Jordanian students who wish to study in Iceland have to keep in mind that most programmes at the University of Iceland are taught in Icelandic, and mainly postgraduate programmes are offered in English.

The research also lists countries with affordable higher education options for non-EU students, which include Albania, Andorra, Austria, Belarus, Belgium, Bosnia & Herzegovina, Switzerland, Serbia, Portugal, Italy, France, Poland and Spain, among others. 

Erudera’s research showed that Jordanian students can work during and earn some pocket money during studies in most European countries, as many nations give students the opportunity to work up to 20 hours per week.

For example, the research found that yearly tuition fees in Belarus range from 1,000 euros to 6,000 euros, while monthly living costs range from 507 euros to 595 euros. Foreign students can work less than 30 hours per week without a permit.
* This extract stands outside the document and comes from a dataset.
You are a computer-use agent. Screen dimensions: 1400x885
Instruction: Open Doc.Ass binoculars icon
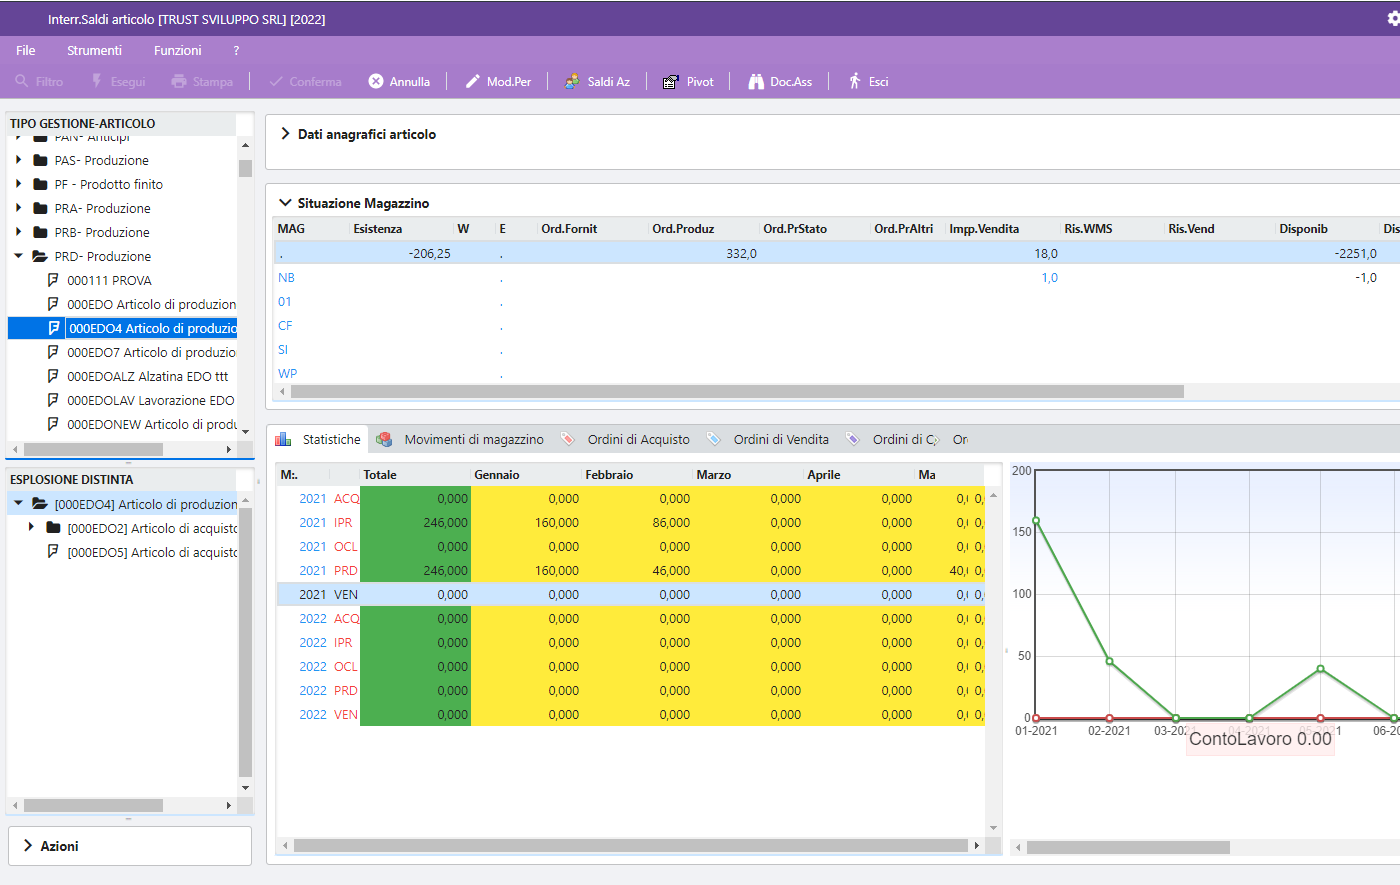point(756,81)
In Spain, non-EU students must pay 2,770 euros per year for a bachelor’s degree and 3,770 euros per year for a master’s degree, with an average living cost of 805 euros to 1,098 euros per month, according to Erudera’s list.

“Spain positions itself among the top study destinations, counting 208,366 international students across its higher education institutions, an increase of 36 per cent in the past five years,” the platform stated.

It also pointed out that “international students in Spain can work 20 hours per week during the academic year and full-time during semester breaks. Students can also stay in the country for up to 12 months to look for a job after graduation”.

The list is published on Erudera’s website under “Countries with Free Education for International Students (2023).